─── Extract to read
He then joined the staff of a superintendent of The United States Telegraph Co. which ultimately became Western Union.[1]

He went west with his father in 1866 to farm. In the fall of 1868, he was made operator and afterward agent at Pine Bluffs, Wyoming, on the Union Pacific Railroad. Pine Bluffs was at that time the principal supply point for wood for The Union Pacific, which had not then been completed.[1]

In the Spring of 1869, Vail was appointed clerk of the railway mail service between Omaha and Ogden. His success in getting the mail through during the snow blockage of 1870, came to the attention of upper management.[1]

He was promoted to the Chicago and Iowa City railway post office, an important distribution point at the time. When the railway post office was established on The Union Pacific, Vail was promoted to head clerk.[1]

In March, 1873, Vail was assigned to duty in the office of the General Superintendent of Railway Mail Service, Washington, D.C. There he exercised special oversight of distribution of the mails,[1] and justified to Congress the compensation the railways received for carrying the mail. In June, 1874, he was appointed Assistant Superintendent of Railway Mail Service. In 1875, he became Assistant General Superintendent.[1]

In February, 1876, Vail was appointed General Superintendent after his boss retired. He had reached the highest grade attainable in this branch of the Federal government. He was the youngest officer in the Railway Mail Service, both in years and terms of service. When this final appointment was made by the Postmaster General, the latter said that his only objection to Vail was his youth.[1]

As General Superintendent, Vail helped put postal employees under the general civil service laws. He established the system of six months' probationary appointments, which were subsequently adopted by all agencies.[1]

Career with telephones

The American Bell Telephone Co. had been organized by Gardiner G. Hubbard, father in law of Alexander Graham Bell. As a lawyer and lobbyist, Hubbard had opposed the Post Office Department before Congress on various issues.
──────
▶ _To-do list_
a – In the text on Vail's career, what did the Postmaster General name as his only objection to Vail?
b – From the text on Vail's career, print the part that begins at the words "As General Superintendent, Vail" and stops after the words "on various issues.", without changing any wording.
─── Material provided
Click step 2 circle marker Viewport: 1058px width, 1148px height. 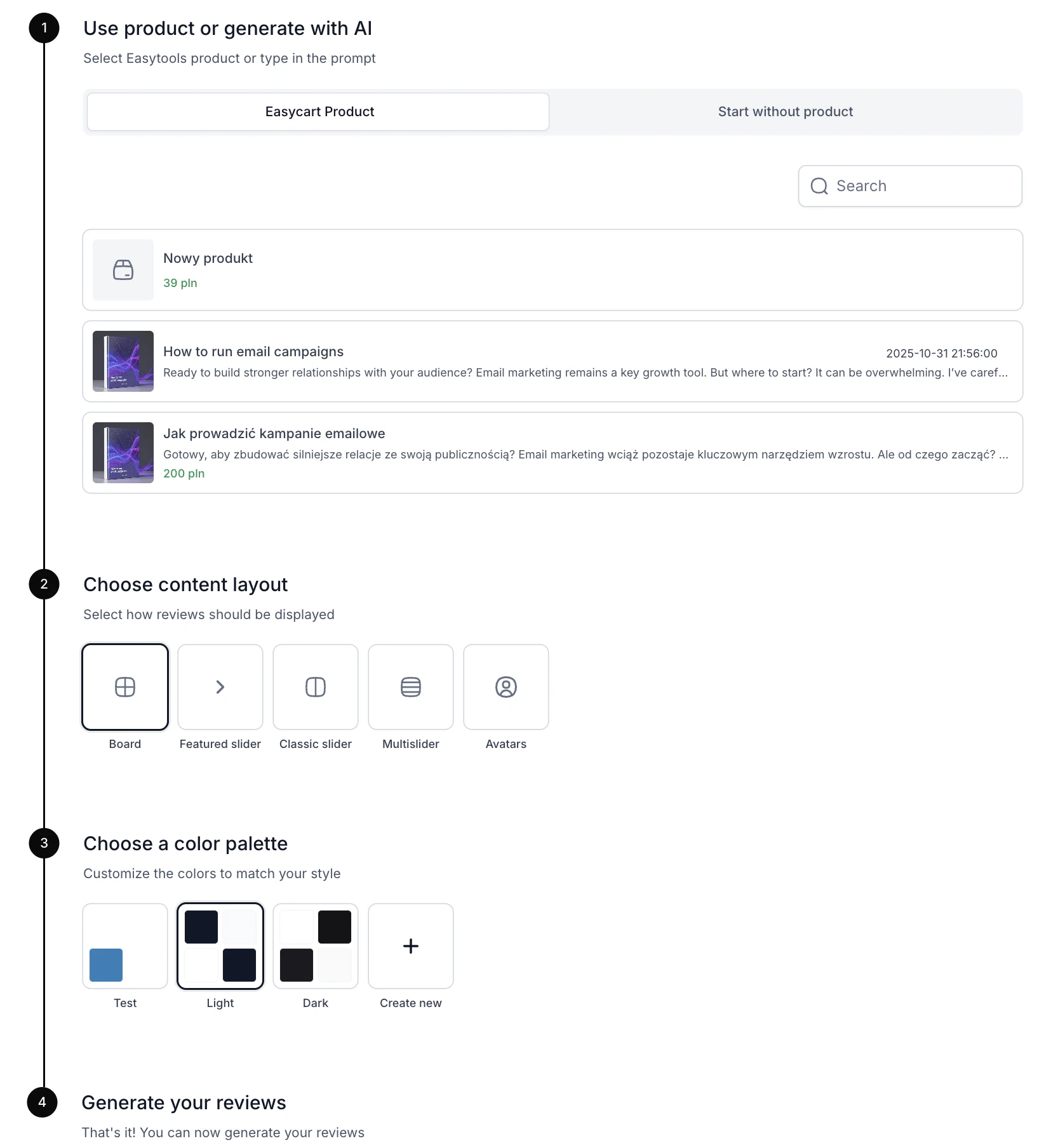pos(44,584)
──────
▶ _Per-task outputs_
a – Vail's youth.

b –
As General Superintendent, Vail helped put postal employees under the general civil service laws. He established the system of six months' probationary appointments, which were subsequently adopted by all agencies.[1]

Career with telephones

The American Bell Telephone Co. had been organized by Gardiner G. Hubbard, father in law of Alexander Graham Bell. As a lawyer and lobbyist, Hubbard had opposed the Post Office Department before Congress on various issues.